The Kids Are Alright: Montana Youth Lead Climate Trial Effort

A group of teens is taking on the state of Montana, claiming that the state's continued dependence on fossil fuels infringes on their constitutional rights.

1 minute read

February 10, 2022, 10:14 AM PST

By Diana Ionescu @aworkoffiction


Rocky Mountains

Jontmh / Shutterstock

In a historic move marking the first climate change case brought by young activists, "In Held v. State of Montana, 16 youth plaintiffs have sued the state over its energy policy, alleging that its heavy dependence on fossil fuel development accelerates climate change and infringes on their constitutional right to a clean and healthful environment."

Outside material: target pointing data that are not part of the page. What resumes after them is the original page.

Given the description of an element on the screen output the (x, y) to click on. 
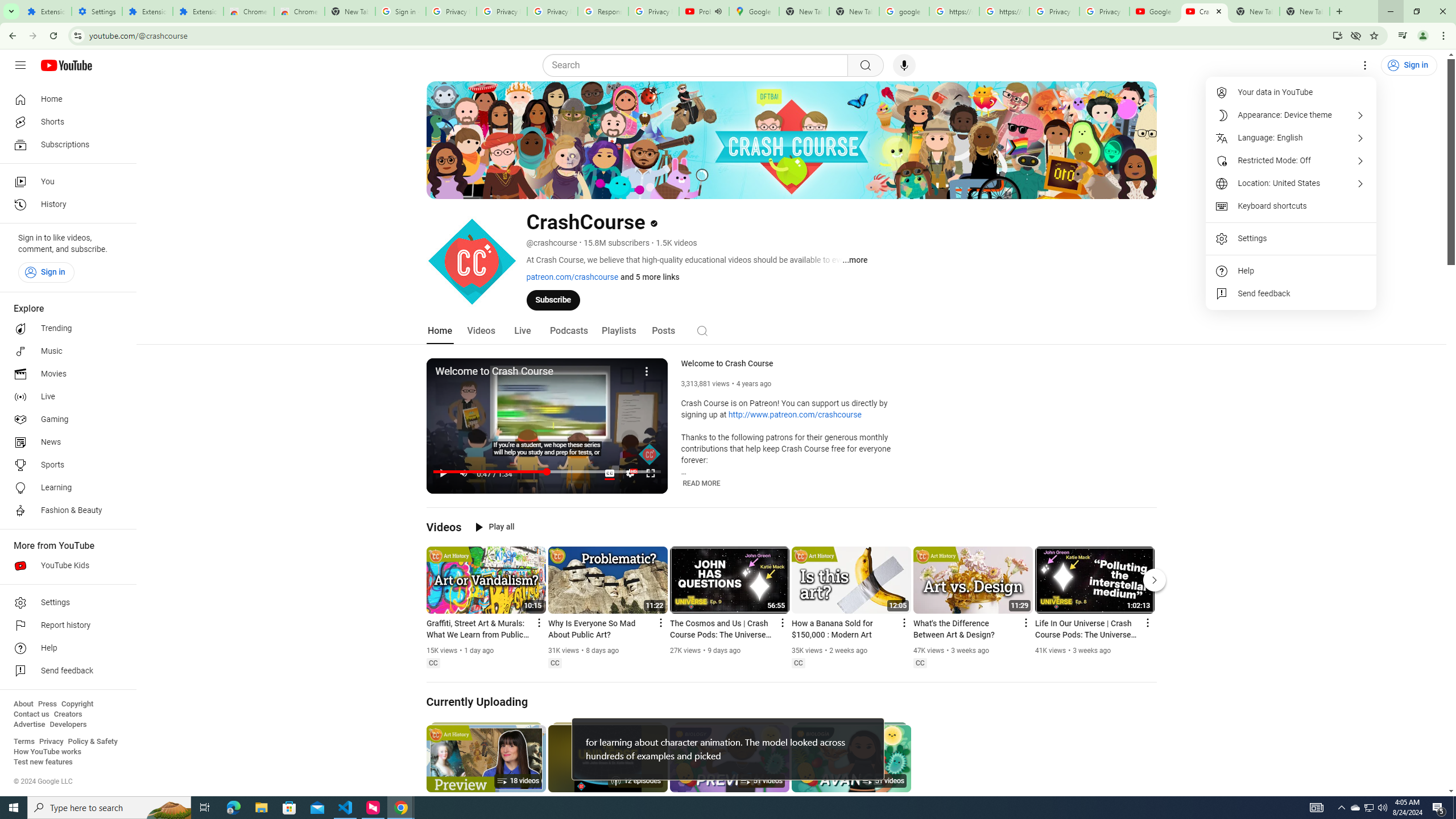
Shorts (64, 121)
Copyright (77, 703)
Keyboard shortcuts (1291, 205)
Subscribe (552, 299)
Fashion & Beauty (64, 510)
Extensions (46, 11)
News (64, 441)
Playlists (618, 330)
Guide (20, 65)
https://scholar.google.com/ (1004, 11)
Google Maps (753, 11)
Given the description of an element on the screen output the (x, y) to click on. 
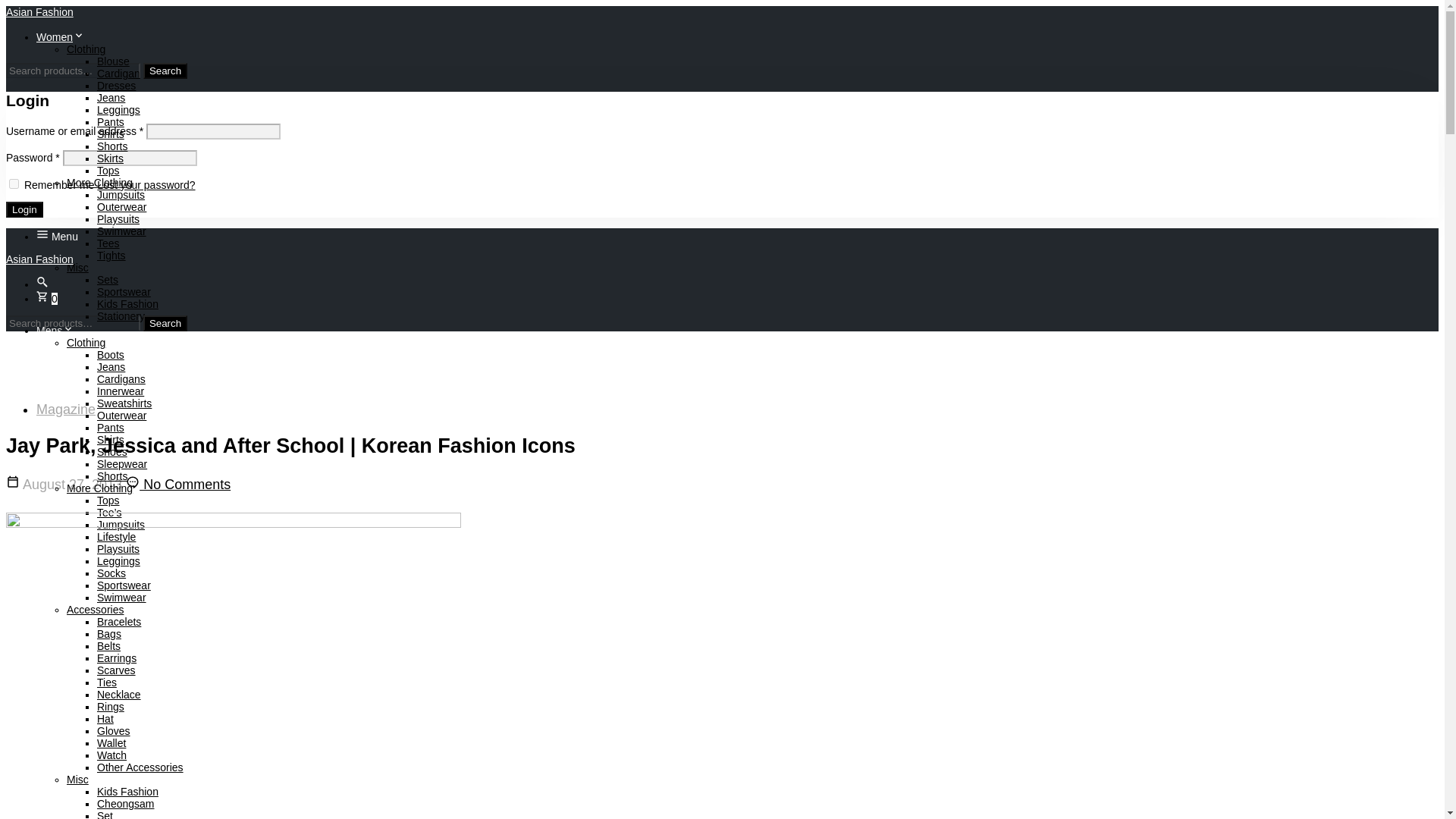
Shoes (112, 451)
Outerwear (122, 415)
Sweatshirts (124, 403)
Women (60, 37)
Asian Fashion (39, 11)
Shorts (112, 476)
Sportswear (124, 291)
Tops (108, 170)
Outerwear (122, 206)
Tights (111, 255)
Mens (55, 330)
Cardigans (121, 378)
Search (164, 323)
Shirts (110, 439)
Kids Fashion (127, 304)
Given the description of an element on the screen output the (x, y) to click on. 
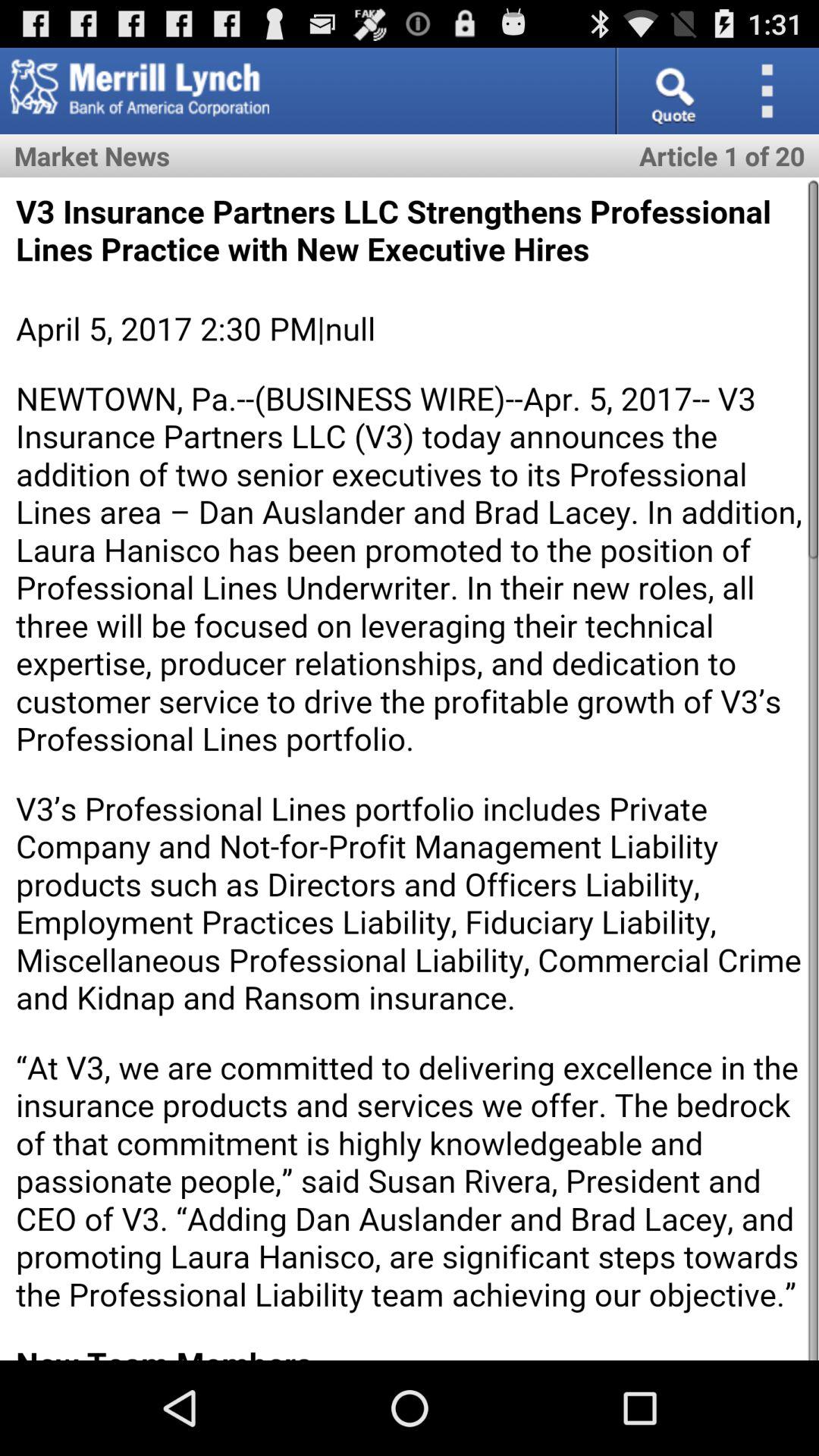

As Lucas Thompson reports, a judge allowed the case to move to trial in spite of the state's objections. The complaint states that "Children are uniquely vulnerable to the consequences of the climate crisis, which harms Youth Plaintiffs’ physical and psychological health and safety, interferes with family and cultural foundations and integrity, and causes economic deprivations."

The case hinges on "environmental rights" explicitly mentioned in Montana's state constitution—one of six state constitutions to do so—which guarantee the right of Montana residents to "clean and healthful environment in Montana for present and future generations." The lawsuit joins more than 1,000 climate change-related lawsuits around the world that are attempting to hold governments and corporations responsible for the effects of human-driven climate change, writes Thompson. The case highlights the role of young activists in the climate change debate and could set an important legal precedent for future cases.